The big question now to ask politicians is: how do we get America focused again on being a productive economy, and focus less on the manic, speculative economy that’s led by the financial sector and equally inane groups like the realtors? But the Chuck Schumers of the world, from both parties, get a lot of money from the finance industry, which is why the Democrats and Republicans stopped talking pretty quickly about equalizing the taxation of carried interest by private equity funds. Both the Republicans and Democrats have given the financial services industry everything it wanted. The finance sector has endless amounts of money to influence politics and can outgun the bank regulators every time.

6. What should the next president do, on the economic front, during his or her first 100 days in office?
First thing we need to make a serious effort to attack federal spending and eliminate the federal budget deficit. If we do not get our public sector finances under control quickly, the dollar will collapse and we could see much higher interest rates, capital controls and tariffs imposed in the U.S., incredible as that may sound. We are not very far away from a time when foreigners will be explicitly dictating terms to the U.S. Treasury and private companies when we need to borrow money. Our future as a sovereign nation depends upon our ability to govern our financial behavior, both in the public arena and in private financial markets. This means avoiding costly adventures like the war in Iraq and probably maintaining a much smaller U.S. military in the future, but fiscal sobriety will also require painful domestic spending cuts.

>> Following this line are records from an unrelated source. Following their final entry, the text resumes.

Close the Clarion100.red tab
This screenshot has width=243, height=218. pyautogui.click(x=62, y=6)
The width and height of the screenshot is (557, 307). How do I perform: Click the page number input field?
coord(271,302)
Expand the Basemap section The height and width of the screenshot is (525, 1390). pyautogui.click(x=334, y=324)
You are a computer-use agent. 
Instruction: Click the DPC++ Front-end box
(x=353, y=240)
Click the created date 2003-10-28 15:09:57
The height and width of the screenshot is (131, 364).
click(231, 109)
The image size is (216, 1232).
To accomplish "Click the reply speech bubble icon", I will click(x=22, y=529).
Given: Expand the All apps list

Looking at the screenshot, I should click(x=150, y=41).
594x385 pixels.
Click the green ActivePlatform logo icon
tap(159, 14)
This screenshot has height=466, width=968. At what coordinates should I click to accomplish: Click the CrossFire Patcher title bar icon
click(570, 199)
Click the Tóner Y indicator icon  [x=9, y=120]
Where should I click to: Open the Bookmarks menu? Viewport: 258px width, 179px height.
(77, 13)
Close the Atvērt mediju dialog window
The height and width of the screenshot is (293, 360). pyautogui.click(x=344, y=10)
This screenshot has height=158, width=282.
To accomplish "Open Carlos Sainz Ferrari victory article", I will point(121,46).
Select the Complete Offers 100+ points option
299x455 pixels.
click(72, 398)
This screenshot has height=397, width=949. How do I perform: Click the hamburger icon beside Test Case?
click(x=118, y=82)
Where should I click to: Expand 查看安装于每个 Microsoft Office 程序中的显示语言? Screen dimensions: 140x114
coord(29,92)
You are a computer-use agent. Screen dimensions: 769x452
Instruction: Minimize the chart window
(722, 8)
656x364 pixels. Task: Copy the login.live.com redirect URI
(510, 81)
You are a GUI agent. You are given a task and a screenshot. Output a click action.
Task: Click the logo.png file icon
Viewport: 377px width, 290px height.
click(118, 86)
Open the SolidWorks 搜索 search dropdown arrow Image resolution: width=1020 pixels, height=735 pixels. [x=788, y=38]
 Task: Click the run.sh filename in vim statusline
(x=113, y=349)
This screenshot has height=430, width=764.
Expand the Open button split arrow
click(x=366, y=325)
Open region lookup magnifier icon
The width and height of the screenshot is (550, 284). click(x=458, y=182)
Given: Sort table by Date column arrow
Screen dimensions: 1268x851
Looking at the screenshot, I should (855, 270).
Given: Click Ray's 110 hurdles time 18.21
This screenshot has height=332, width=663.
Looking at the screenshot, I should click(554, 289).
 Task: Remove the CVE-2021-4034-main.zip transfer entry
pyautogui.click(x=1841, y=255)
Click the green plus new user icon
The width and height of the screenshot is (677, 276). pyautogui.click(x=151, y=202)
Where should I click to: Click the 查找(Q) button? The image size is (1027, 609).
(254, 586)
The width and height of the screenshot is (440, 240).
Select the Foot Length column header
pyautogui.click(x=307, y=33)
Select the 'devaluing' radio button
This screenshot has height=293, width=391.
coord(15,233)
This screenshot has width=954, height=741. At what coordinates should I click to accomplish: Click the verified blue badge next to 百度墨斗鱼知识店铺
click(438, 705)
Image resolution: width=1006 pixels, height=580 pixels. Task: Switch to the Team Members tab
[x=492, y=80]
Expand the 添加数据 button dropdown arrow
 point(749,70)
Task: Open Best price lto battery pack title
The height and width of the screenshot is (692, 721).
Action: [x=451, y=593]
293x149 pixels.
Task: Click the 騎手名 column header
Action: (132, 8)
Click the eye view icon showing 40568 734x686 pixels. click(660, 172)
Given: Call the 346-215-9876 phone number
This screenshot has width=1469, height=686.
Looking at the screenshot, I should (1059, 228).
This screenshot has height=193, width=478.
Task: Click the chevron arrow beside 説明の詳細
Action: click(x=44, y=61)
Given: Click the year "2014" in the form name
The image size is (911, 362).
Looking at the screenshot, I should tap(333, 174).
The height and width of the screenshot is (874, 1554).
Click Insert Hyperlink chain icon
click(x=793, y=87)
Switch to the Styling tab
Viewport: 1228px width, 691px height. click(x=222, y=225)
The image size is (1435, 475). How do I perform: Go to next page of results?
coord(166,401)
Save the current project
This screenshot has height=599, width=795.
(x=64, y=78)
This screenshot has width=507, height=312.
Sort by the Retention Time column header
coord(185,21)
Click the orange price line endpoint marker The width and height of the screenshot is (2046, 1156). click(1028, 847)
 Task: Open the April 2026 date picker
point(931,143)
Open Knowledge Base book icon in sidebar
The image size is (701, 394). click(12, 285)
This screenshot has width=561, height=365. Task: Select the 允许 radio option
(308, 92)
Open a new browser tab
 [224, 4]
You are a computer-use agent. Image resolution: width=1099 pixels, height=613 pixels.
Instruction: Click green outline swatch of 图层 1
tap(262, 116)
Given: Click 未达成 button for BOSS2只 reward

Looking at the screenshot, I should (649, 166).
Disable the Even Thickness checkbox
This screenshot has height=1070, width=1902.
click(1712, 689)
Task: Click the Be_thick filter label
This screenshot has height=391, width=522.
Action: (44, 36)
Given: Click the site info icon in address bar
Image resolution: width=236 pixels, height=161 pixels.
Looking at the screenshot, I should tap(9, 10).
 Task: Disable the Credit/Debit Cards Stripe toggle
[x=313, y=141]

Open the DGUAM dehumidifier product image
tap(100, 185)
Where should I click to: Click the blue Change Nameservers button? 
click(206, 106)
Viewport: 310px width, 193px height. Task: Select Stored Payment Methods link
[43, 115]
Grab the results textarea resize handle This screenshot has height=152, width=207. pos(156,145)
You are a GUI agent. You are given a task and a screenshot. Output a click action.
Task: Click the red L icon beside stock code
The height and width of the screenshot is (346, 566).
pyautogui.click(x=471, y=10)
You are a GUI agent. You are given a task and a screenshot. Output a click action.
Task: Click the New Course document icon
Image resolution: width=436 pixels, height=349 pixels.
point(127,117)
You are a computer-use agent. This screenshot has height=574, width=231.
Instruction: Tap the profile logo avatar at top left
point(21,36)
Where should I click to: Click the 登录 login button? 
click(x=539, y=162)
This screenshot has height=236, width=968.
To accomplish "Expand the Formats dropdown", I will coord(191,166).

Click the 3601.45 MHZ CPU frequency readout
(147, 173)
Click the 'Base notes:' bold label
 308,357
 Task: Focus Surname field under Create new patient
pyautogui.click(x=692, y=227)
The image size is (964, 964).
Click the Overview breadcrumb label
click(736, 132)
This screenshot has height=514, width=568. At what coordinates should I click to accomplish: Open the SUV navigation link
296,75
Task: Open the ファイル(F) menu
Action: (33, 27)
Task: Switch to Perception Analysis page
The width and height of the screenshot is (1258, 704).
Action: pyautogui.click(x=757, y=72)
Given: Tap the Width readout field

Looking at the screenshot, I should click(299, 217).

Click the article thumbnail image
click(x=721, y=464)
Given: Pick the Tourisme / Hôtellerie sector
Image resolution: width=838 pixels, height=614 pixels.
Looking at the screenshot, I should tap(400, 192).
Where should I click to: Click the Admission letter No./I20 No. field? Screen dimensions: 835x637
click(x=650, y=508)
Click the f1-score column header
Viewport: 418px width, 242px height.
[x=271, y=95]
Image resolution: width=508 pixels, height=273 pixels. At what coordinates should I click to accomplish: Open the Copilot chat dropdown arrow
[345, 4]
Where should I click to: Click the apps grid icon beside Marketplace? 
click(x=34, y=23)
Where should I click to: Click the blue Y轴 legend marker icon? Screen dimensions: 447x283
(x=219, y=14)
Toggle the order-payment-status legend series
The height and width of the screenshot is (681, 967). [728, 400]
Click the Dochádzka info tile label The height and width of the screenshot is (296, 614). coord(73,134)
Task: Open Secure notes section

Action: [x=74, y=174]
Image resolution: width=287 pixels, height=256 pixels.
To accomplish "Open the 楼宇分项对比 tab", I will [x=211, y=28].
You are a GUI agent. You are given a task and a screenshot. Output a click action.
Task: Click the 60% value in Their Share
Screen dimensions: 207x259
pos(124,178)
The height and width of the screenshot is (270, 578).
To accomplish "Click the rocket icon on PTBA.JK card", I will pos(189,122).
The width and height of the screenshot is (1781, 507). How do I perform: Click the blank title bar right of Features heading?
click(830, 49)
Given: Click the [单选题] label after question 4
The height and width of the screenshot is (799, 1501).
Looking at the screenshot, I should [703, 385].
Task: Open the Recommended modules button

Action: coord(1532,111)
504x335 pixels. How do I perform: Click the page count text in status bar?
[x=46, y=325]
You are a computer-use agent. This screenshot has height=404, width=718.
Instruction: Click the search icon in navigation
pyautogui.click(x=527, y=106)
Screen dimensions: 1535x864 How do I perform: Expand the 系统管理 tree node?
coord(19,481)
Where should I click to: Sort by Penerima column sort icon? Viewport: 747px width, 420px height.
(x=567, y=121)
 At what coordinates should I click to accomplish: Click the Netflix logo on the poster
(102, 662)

Second, we need to appoint some seasoned bankers to the Federal Reserve board and other key fiscal and regulatory positions in the US government. For the past two decades, both monetary policy and financial regulation in the U.S. has been dominated by academic economists who think that gaming instruments like derivatives are good for the economy and for the safety and soundness of our banking system. This is madness. We need to restrict bank dealing in unregistered securities like CDOs, require the registration of all securities sold to public pension funds and force Wall Street to trade all derivatives on exchanges, with proper oversight and disclosure. We don’t need more regulation, but we do need to enforce existing laws and impose greater personal and market discipline and transparency on private banks and bankers. Selling a security that is designed to be misleading and defraud investors is a felony and those responsible for such acts should do prison time.